Update Details Google has made the February 2025 security patch available for Android devices. This patch corrects a total of 47 vulnerabilities that have been found on various components of Android-powered devices. The critical and high-severity vulnerabilities corrected by the patch have been seen being exploited.
Vulnerabilities Corrected
It fixes vulnerabilities in several key components: Arm, Imagination Technologies, MediaTek, Qualcomm, and Unisoc.
It also affects general system components from the framework to the kernel.
Among the 47 flaws patched, one of the most notable is CVE-2024-53104 which is associated with the USB Video Class (UVC) driver subcomponent, “actively exploited” and which presents the possibility of a “physical escalation of privilege.”
Critical Vulnerability: CVE-2024-45569
The most critical flaw fixed in this update is CVE-2024-45569, which has a CVSS score of 9.8 and is considered a critical severity rating.
This vulnerability affects the WLAN subcomponent on Qualcomm devices.
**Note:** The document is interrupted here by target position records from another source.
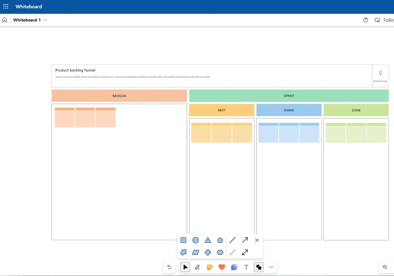Screen dimensions: 394x276
Task: Select the sticky note tool
Action: pos(209,267)
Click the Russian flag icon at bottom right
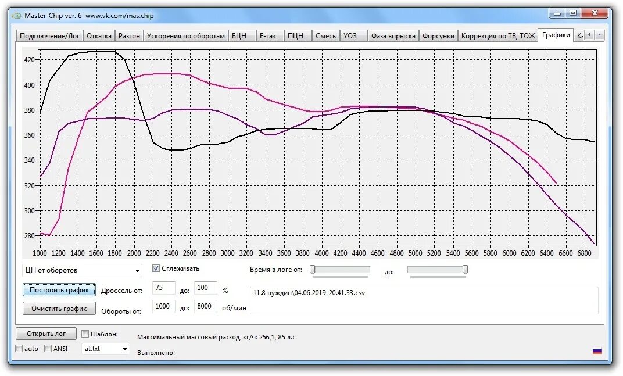 [x=597, y=351]
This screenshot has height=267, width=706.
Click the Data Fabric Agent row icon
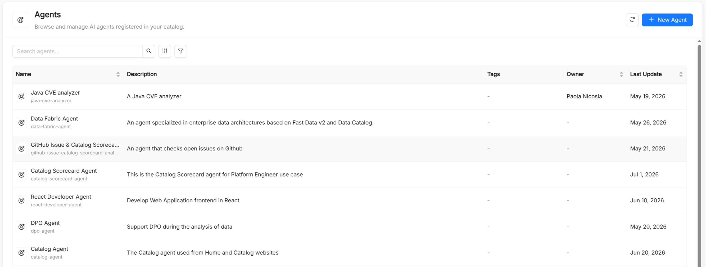pos(21,123)
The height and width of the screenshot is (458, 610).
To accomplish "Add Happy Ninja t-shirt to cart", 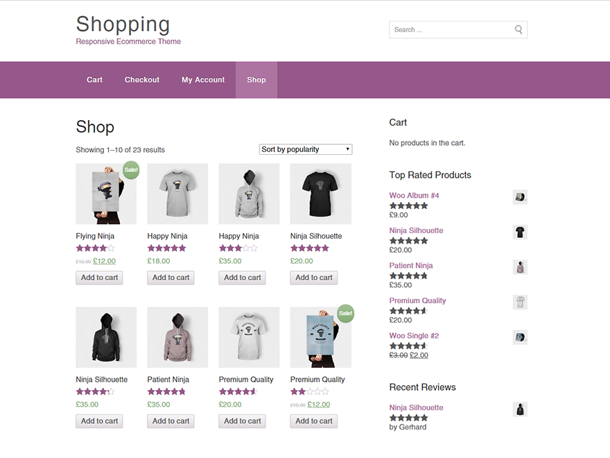I will (171, 277).
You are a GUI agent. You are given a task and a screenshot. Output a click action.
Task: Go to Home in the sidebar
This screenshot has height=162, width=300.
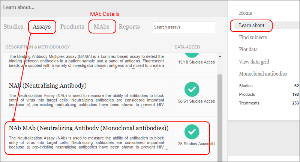click(x=246, y=13)
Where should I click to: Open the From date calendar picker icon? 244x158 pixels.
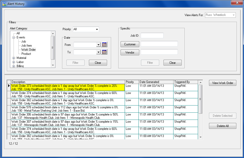104,45
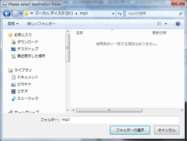Click the search magnifier icon
187x141 pixels.
tap(181, 14)
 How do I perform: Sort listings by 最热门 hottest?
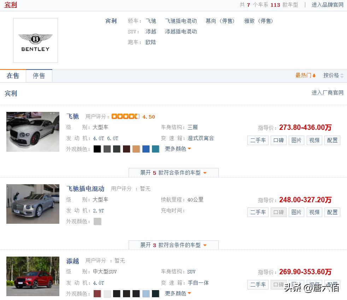(304, 75)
Exploiting this vulnerability will pose considerable risks to devices utilizing Qualcomm hardware.
Impact of Vulnerabilities
The vulnerabilities that are being addressed in this security patch may enable an attacker to acquire elevated privileges or execute arbitrary code.
The CVE-2024-53104 issue, related to UVC driver handling in Linux, could allow attackers to bypass system security measures through an out-of-bounds write.
Details on Exploited Vulnerability
According to Google’s Android Security Bulletin, the vulnerability CVE-2024-53104, linked to the UVC driver, has a high severity with a CVSS score of 7.8. It was found to be under targeted exploitation.
This problem is due to misuse of undefined frames through the uvc_parse_format function in the UVC subsystem, which may lead to an out-of-bounds write and cause a privilege escalation.
The February 2025 Android security patch rolls out critical patches for a significant number of flaws. Although Qualcomm’s WLAN subcomponent flaw poses a significant vulnerability and the fact that the vulnerable UVC, which is inside the Linux kernel, is already targeted, its timely patch appears to mitigate potential threats. Both users and OEMs are suggested to update right away to avert potential exploit attacks.